Joseph Lavorgna is serving as President Donald Trump’s National Economic Council chief economist and when faced with economic problems most Americans are facing, he tried to say all was well due to the stock market. MSNBC host Stephanie Ruhle wasn’t having it.
It first began when Ruhle questioned how the GOP tax cut in 2017 could be considered something that benefited the middle class.
“I’m not saying it. That’s what the data are showing,” claimed Lavorgna. “Last year, Stephanie, it’s not 1,000 — real median family income went up $4400 to $69,000. That’s the biggest ever and the gains, as I said, when you look at the data, this shows it was at the lower and middle ends. It was the lower end and that was a result of the very tight labor market and the president’s policies that got us that tight labor market.”
A fact-check by the Washington Post which questioned this claim by citing Census Bureau numbers, saying, “median household income in 2018 was $63,179 (in 2018 dollars), a gain of $1,380 since 2016 but not statistically different than in 2017. That’s a far cry from the $5,000 gain in income claimed by Trump.”
“Not to get too much in the weeds, but the Census Bureau redesigned its income questions in 2014 and its processing system in 2018, making comparisons to previous years difficult,” said the Post. “The bureau says that when adjustments are made to account for the differences, 2018′s annual median household income would be lower than 2007, 2000 and 1999, after adjusting for inflation.”
Lavorgna quipped at one point that the markets seem to be thinking they’re doing a good job.
“Yes, well, the markets are, obviously, not the same thing as the economy,” said Ruhle. Lavorgna began talking over her trying to claim the opposite.
“I want to — one second, Stephanie. Hold on. I want to say one thing,” he struggled.
“No, Joe, you can — Joe, you can –” Ruhle said trying to shut him up so she could ask her next question.
“If you look at the earnings estimates, they are following the trajectory of GDP growth. That’s mistaken — that’s not true. the economy and the markets are one and the same at the moment,” he claimed.
“No, the economy and the markets are absolutely not one and the same,” Ruhle stopped him. “In fact, if you look at the –”
He stepped in again trying to talk over her, saying the earnings estimations somehow equated to the economy.
Economics reporter Matt Phillips with the New York Times explained in May as Americans were losing their jobs and thousands were dying, the stock market was stable while the economy was struggling.

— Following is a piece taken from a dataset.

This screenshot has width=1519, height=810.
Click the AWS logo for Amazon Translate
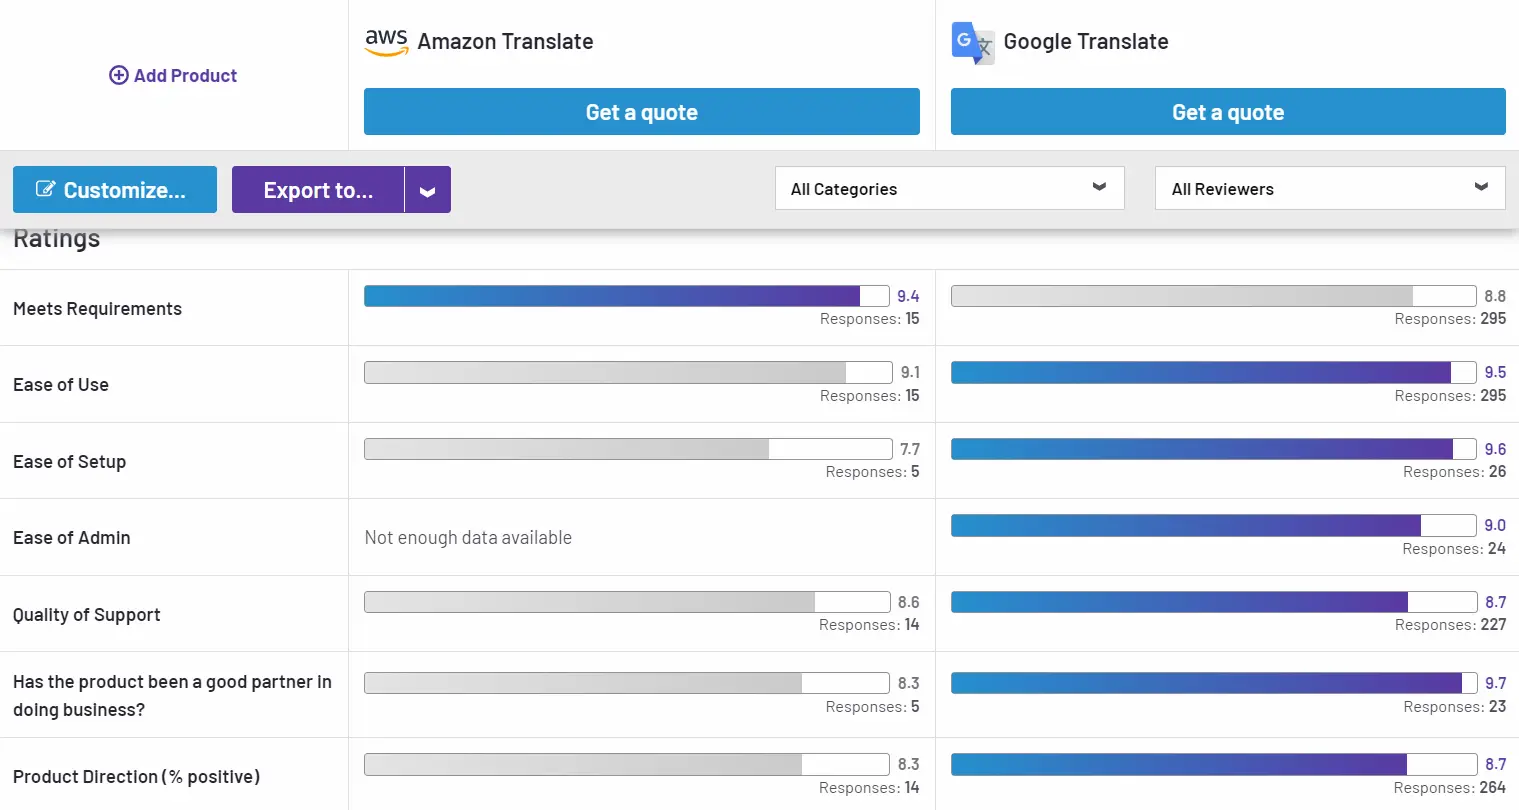[x=386, y=42]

“But the pandemic has also highlighted a deeper trend. For decades, the market has been growing increasingly detached from the mainstream of American life, mirroring broad changes in the economy.
“Wall Street has very little to do with Main Street,” Phillips cited Joachim Klement, a market analyst at Liberum Capital in London. “And less and less so.”
As of May over 100,000 small businesses had closed forever due to the pandemic and the economic crash that followed. From late March to mid-July, more than 420,000 small businesses closed, Bloomberg news reported.
Writing for Forbes, economist Dr. Robert Barone explained, “the best gauge of economic health is employment, and, on that front, the news is not good. New unemployment claims continue at well over +1.2 million/week; the pre-virus norm is +200K. When all claims are considered, the total is more than 25 million, a real unemployment rate in excess of 15%.”
The average income is high doesn’t help people who aren’t getting any income at all.
Ruhle said the two would have to “agree to disagree” with his assessment that the economy was the same as the stock market.